A few days ago, somebody shared the image above on Linkedin. This image perfectly represents a situation that we’ve been seeing in one of our clients for years. And, of course, it represents the current status of many other companies. I’m not going to mention their names obviously, but I hope they will read it so they will reflect and do something about it. They will know who they are.

This client is a media company. They’ve been providing a platform for video streaming for years. They’ve been using a legacy method to manage their infrastructure for a long time, which didn’t represent a problem when they had 10 servers. One day a big company bought them to use and expand their user base, and the server count increased to 30. They were expecting to grow in the future. We had meetings about this and how to be prepared for it,  but they were always doing firefighting and they never had time to improve their processes.

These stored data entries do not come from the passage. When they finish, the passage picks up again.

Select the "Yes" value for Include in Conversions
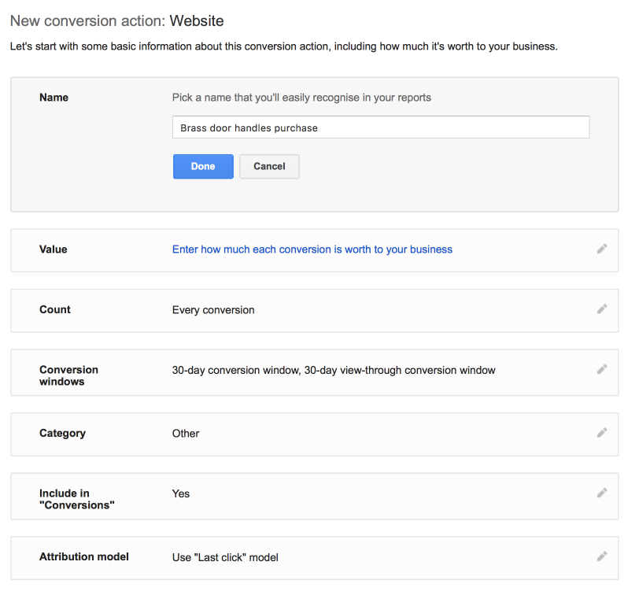 click(x=181, y=494)
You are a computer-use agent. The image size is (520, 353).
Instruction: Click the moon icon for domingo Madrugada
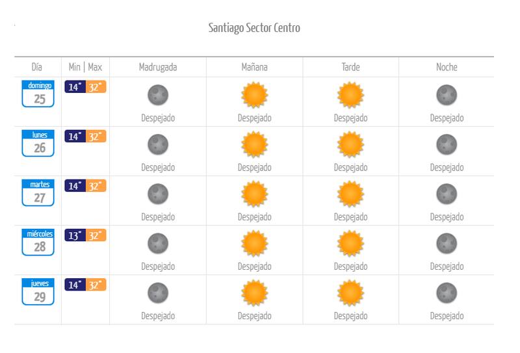[x=158, y=95]
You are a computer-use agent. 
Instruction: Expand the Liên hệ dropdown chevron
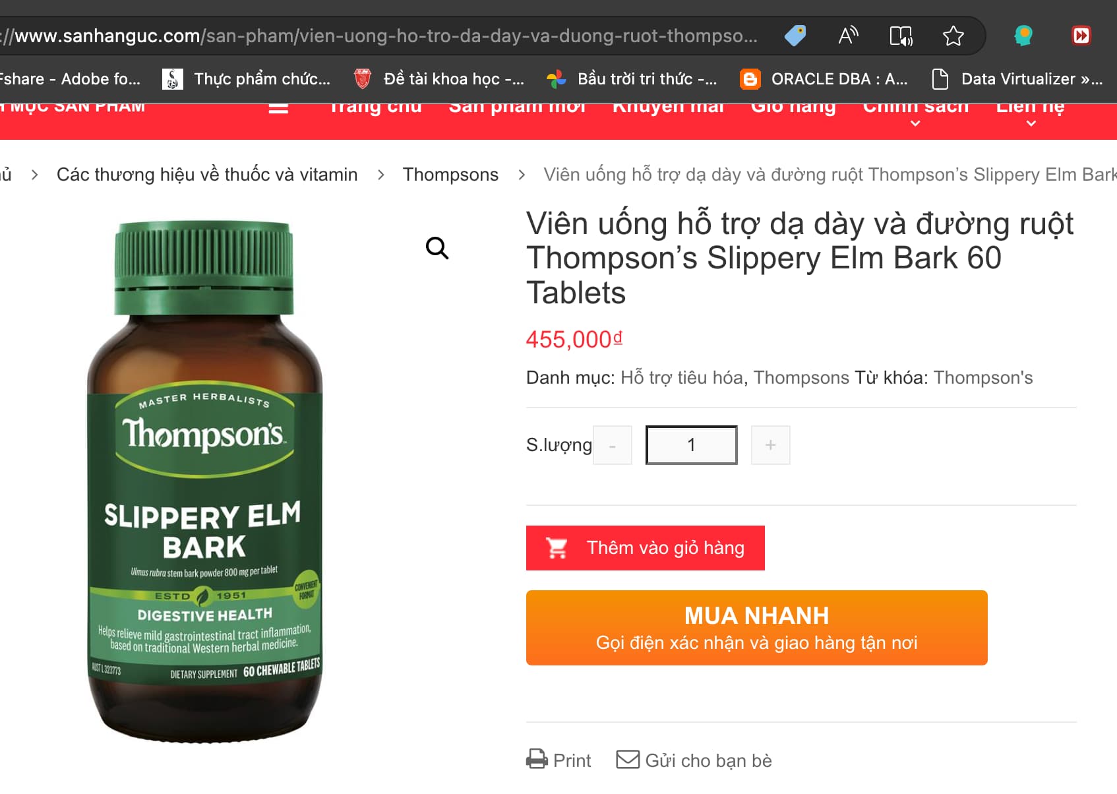tap(1031, 123)
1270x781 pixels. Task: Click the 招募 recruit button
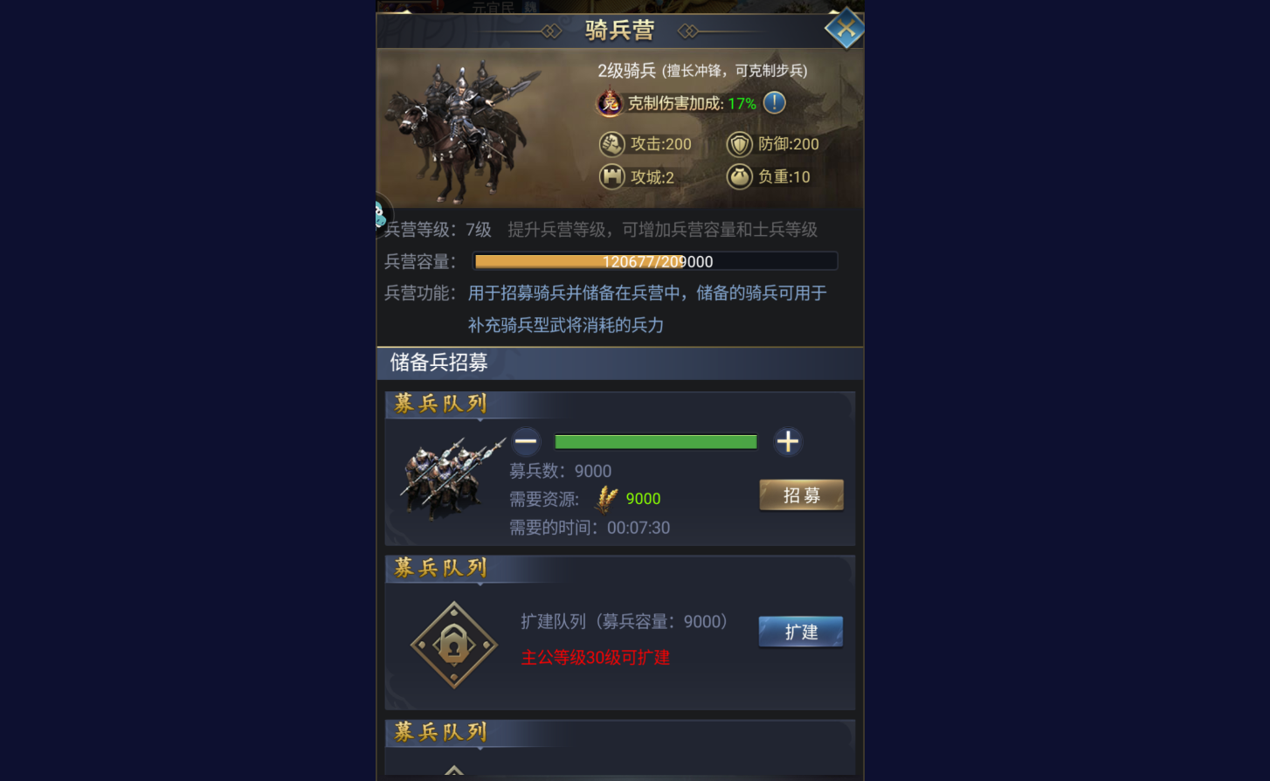[801, 495]
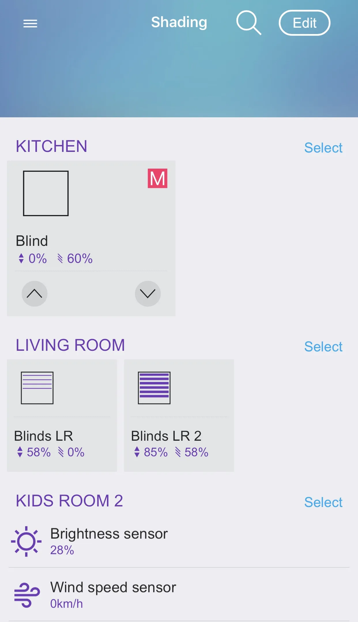Tap the Blinds LR 2 shutter icon
The width and height of the screenshot is (358, 622).
click(x=154, y=388)
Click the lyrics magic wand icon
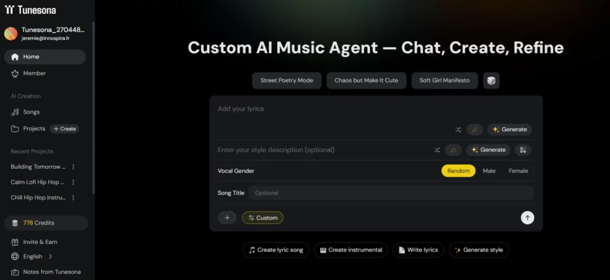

We hadn’t talked to them for about a year, when a few days ago they called us. The first thing they mentioned was “we have 150 servers now and growing”. It’s important to say they are managing this new volume using the same methods. They replaced some part of the infrastructure with cloud servers, but made no other key changes to the process.

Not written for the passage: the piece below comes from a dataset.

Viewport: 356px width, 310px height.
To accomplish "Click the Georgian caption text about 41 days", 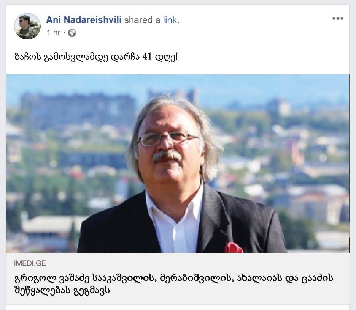I will pos(96,57).
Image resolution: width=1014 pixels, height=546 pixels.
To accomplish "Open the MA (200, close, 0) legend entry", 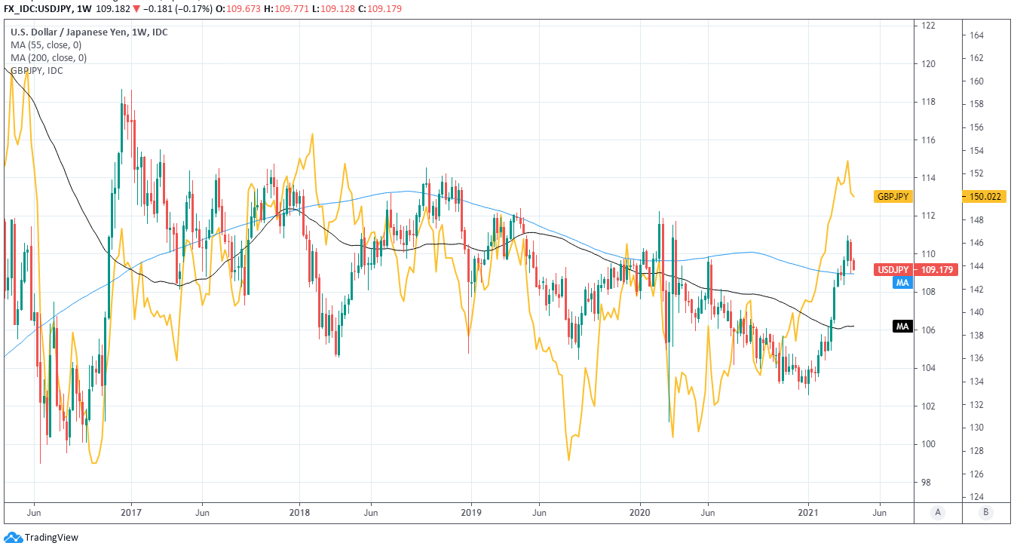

We’ve visited them a lot of times over the past years, working on small projects, and there was something that always called our attention. They were (and they are) doing firefighting all the time: stress, people running, and a lot of unhealthy and risky situations for the people and for the business. I would need more than a simple article to describe the problems, but in short: no version control, no configuration management, poor metrics, and of course, there wasn’t any DevOps process or tool around.

The requirement they have now is to provide a tool to improve how they distribute the content to the web servers. The current method takes a lot of time, it connects to the server one by one, and there is no clear way to check the results or to rollback if something goes wrong. For us, this represents a great opportunity to help them to improve not only this process, but also to set up a base they can use to improve other processes in the short-term as well.

Recently I’ve been reading a book about the “Lean Change” method. There is an interesting concept in this book called “Minimum Valuable Change” or MVC. When you try to make a big change, you can’t do it all at once. The first step is to decide where the emergency is, and if there are many of them, to define priorities. You have to start with a small change, demonstrate the results and then move forward to use the right processes, the culture, and the tools to manage a company in 2015 with speed and agility.

Changing an organization is no easy feat, but we’d like to take on this challenge. They need help in order to change, but they should be the key players who make it happen. It’s a hard step for sure, but the technical aspect is relatively easy.  The human facet requires time, and good communication. It requires creating a feedback loop between all the areas involved. Step by step is the right process to follow.
We hope to be writing another article about the positive results of this soon.